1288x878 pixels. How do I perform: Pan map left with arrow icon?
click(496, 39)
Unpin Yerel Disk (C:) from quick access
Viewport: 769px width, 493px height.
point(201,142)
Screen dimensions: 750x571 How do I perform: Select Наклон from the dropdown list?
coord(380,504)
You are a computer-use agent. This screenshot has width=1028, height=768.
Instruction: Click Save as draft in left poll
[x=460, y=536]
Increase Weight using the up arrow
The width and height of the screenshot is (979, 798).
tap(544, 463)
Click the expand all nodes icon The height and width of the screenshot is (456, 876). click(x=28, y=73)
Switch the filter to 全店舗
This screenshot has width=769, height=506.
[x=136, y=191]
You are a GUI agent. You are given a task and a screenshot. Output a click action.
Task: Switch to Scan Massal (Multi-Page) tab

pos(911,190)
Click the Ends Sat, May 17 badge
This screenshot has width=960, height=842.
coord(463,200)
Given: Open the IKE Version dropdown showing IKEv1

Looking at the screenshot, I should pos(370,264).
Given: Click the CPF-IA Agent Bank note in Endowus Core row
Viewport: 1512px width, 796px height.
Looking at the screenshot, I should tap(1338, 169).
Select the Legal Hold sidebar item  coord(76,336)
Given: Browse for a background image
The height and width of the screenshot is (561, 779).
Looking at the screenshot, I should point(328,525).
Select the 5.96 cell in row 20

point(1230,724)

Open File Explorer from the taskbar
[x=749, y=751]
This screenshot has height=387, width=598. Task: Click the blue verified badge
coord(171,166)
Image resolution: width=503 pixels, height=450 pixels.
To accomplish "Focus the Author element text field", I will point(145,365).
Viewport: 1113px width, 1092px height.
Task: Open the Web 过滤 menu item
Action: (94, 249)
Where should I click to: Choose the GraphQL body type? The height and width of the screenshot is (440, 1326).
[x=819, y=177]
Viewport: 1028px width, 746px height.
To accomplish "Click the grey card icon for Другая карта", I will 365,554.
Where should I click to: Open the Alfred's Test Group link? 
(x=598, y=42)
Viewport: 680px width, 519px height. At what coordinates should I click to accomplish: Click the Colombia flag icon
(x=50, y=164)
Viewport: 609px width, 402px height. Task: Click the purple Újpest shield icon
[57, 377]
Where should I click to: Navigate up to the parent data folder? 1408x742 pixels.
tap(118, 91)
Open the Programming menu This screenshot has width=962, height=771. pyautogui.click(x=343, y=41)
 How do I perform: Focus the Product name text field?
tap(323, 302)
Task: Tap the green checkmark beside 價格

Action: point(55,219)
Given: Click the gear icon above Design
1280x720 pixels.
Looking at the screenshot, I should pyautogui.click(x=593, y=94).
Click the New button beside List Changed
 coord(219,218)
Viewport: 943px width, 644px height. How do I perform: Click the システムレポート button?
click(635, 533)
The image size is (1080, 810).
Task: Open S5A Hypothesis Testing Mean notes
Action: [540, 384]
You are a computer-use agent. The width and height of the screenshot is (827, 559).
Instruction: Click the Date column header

● ● ●

● What to do: The answer must be a word-for-word reproduction of every record above.

● Written answer:
1288x878 pixels. How do I perform: Pan map left with arrow icon?
click(496, 39)
Unpin Yerel Disk (C:) from quick access
Viewport: 769px width, 493px height.
point(201,142)
Screen dimensions: 750x571 How do I perform: Select Наклон from the dropdown list?
coord(380,504)
You are a computer-use agent. This screenshot has width=1028, height=768.
Instruction: Click Save as draft in left poll
[x=460, y=536]
Increase Weight using the up arrow
The width and height of the screenshot is (979, 798).
tap(544, 463)
Click the expand all nodes icon The height and width of the screenshot is (456, 876). click(x=28, y=73)
Switch the filter to 全店舗
This screenshot has width=769, height=506.
[x=136, y=191]
You are a GUI agent. You are given a task and a screenshot. Output a click action.
Task: Switch to Scan Massal (Multi-Page) tab

pos(911,190)
Click the Ends Sat, May 17 badge
This screenshot has width=960, height=842.
coord(463,200)
Given: Open the IKE Version dropdown showing IKEv1

Looking at the screenshot, I should pos(370,264).
Given: Click the CPF-IA Agent Bank note in Endowus Core row
Viewport: 1512px width, 796px height.
Looking at the screenshot, I should tap(1338, 169).
Select the Legal Hold sidebar item  coord(76,336)
Given: Browse for a background image
The height and width of the screenshot is (561, 779).
Looking at the screenshot, I should point(328,525).
Select the 5.96 cell in row 20

point(1230,724)

Open File Explorer from the taskbar
[x=749, y=751]
This screenshot has height=387, width=598. Task: Click the blue verified badge
coord(171,166)
Image resolution: width=503 pixels, height=450 pixels.
To accomplish "Focus the Author element text field", I will point(145,365).
Viewport: 1113px width, 1092px height.
Task: Open the Web 过滤 menu item
Action: (94, 249)
Where should I click to: Choose the GraphQL body type? The height and width of the screenshot is (440, 1326).
[x=819, y=177]
Viewport: 1028px width, 746px height.
To accomplish "Click the grey card icon for Другая карта", I will 365,554.
Where should I click to: Open the Alfred's Test Group link? 
(x=598, y=42)
Viewport: 680px width, 519px height. At what coordinates should I click to accomplish: Click the Colombia flag icon
(x=50, y=164)
Viewport: 609px width, 402px height. Task: Click the purple Újpest shield icon
[57, 377]
Where should I click to: Navigate up to the parent data folder? 1408x742 pixels.
tap(118, 91)
Open the Programming menu This screenshot has width=962, height=771. pyautogui.click(x=343, y=41)
 How do I perform: Focus the Product name text field?
tap(323, 302)
Task: Tap the green checkmark beside 價格

Action: point(55,219)
Given: Click the gear icon above Design
1280x720 pixels.
Looking at the screenshot, I should pyautogui.click(x=593, y=94).
Click the New button beside List Changed
 coord(219,218)
Viewport: 943px width, 644px height. How do I perform: Click the システムレポート button?
click(635, 533)
The image size is (1080, 810).
Task: Open S5A Hypothesis Testing Mean notes
Action: [540, 384]
You are a computer-use agent. The width and height of the screenshot is (827, 559).
Instruction: Click the Date column header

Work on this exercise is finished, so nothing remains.